Our CEO Allison Kopf was on BNN Bloomberg earlier this month to explain the solution to this kind of industry challenge. “Link up your data, trace it through the supply chain and make sure you’re following regulations. It’s not that difficult of a problem to solve, you just have to commit to doing it and invest in doing it.”
Despite a maze of changing laws across state lines and international borders, regulatory compliance is a responsibility every grower must take seriously in order to protect their people, their plants, and their business.
Don’t know where to begin? Start with these three steps:
1. Make regulatory compliance a core component of your company culture.
A commitment to compliance has to start from the top. When leadership takes accountability seriously, the rest of the company will too. Owners, managers, and employees have to work together to ensure compliance along the entire supply chain. It’s not a one-person job.
Make sure your team knows what’s expected of them. Everyone should understand how they are accountable for their part in maintaining process control and product standards across your facility. Clear protocols and task management can both prevent and rectify a lapse in compliance.
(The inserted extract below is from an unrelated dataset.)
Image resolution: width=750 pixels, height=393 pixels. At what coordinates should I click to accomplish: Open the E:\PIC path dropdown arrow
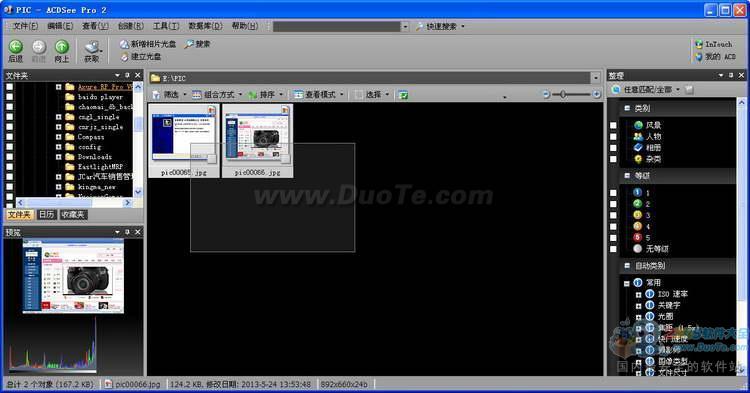point(596,78)
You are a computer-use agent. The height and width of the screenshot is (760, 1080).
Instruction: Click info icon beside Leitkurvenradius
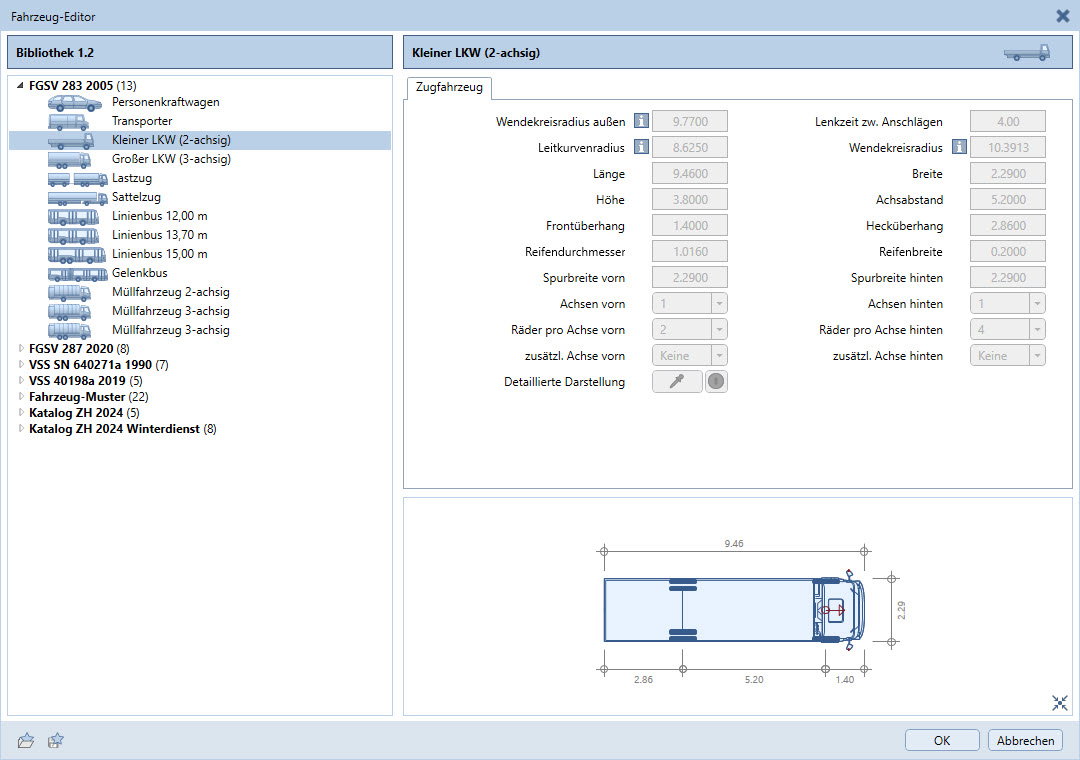click(641, 148)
Governance plays an important role in influencing growers to prioritize compliance throughout production, but if you want buy-in from your team, you need to work directly with your front line to ensure they don’t just understand the “how” of participation, they also appreciate the “why.” Respecting your staff enough to educate them reduces the likelihood that they will accidentally expose your business to loss.
2. Audit your operation.
Internal audits provide a comprehensive overview of your regulatory compliance weaknesses. Think of it as a checkup for your supply chain. You can audit your own operation or work with a third-party to conduct a mock audit for you; either way, you’re going to get valuable insight into where you need to tighten up SOPs, data security, and workplace hazard mitigation.
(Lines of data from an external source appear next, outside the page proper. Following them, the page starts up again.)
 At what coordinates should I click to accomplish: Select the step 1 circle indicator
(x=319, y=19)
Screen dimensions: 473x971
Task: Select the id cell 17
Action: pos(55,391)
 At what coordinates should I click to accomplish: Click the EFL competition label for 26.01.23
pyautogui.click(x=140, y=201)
Use your audit as a way to implement programs that ensure plant traceability and task accountability. Use it as an opportunity to add value to your team through training, and to your investment by fortifying your facility. If you have a plan in place, you won’t find yourself scrambling for resources in case of a recall. You might even find yourself correcting situations before they become a problem.
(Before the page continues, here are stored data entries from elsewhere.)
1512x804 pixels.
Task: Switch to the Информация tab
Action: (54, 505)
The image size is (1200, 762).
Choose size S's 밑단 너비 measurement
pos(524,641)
Responsible food and pharmaceutical businesses understand that self-auditing, third-party review, and a strong, documented compliance system are critical to their success. In many cases, they cannot operate without them. Cannabis entrepreneurs must embrace the opportunity to demonstrate their willingness to evaluate and monitor their operations with safety and security in mind. Preemptive risk management is a good business strategy and leadership opportunity.
Conduct a financial audit, a security audit, and an inventory audit. Don’t leave anything to chance.
3. Digitize your regulatory compliance paperwork.
If you run your farm on pen and paper, whiteboards and Excel, securing and organizing your records in the event of an audit or an emergency takes a lot of time away from the rest of your business. Electronic storage insures your traceability in the face of fire, flood, or other potential hazards, and can be as simple as taking photographs and adding them to a secure storage bank.
A scramble to demonstrate accountability and compliance can be costly. Not just in labor hours devoted to preparing documentation, but in work postponed while your team is in response-mode, productivity lost from the stress of dealing with regulators or auditors under pressure, and the emotional labor of embarrassment when you discover that you aren’t prepared.
Digital compliance and task management can consolidate all of your information into a readily-accessible place, where employees can access training, procedures, and activities as soon as you need them to. Electronic record-keeping systems can track their progress through your compliance program, and when it’s time to demonstrate that you and your staff understand how to use it, the training logs are waiting there for you.
Agriculture is already full of risks you can’t control. Protect your most important permits, licenses, and production records, so you aren’t leaving your business open to unnecessary ones.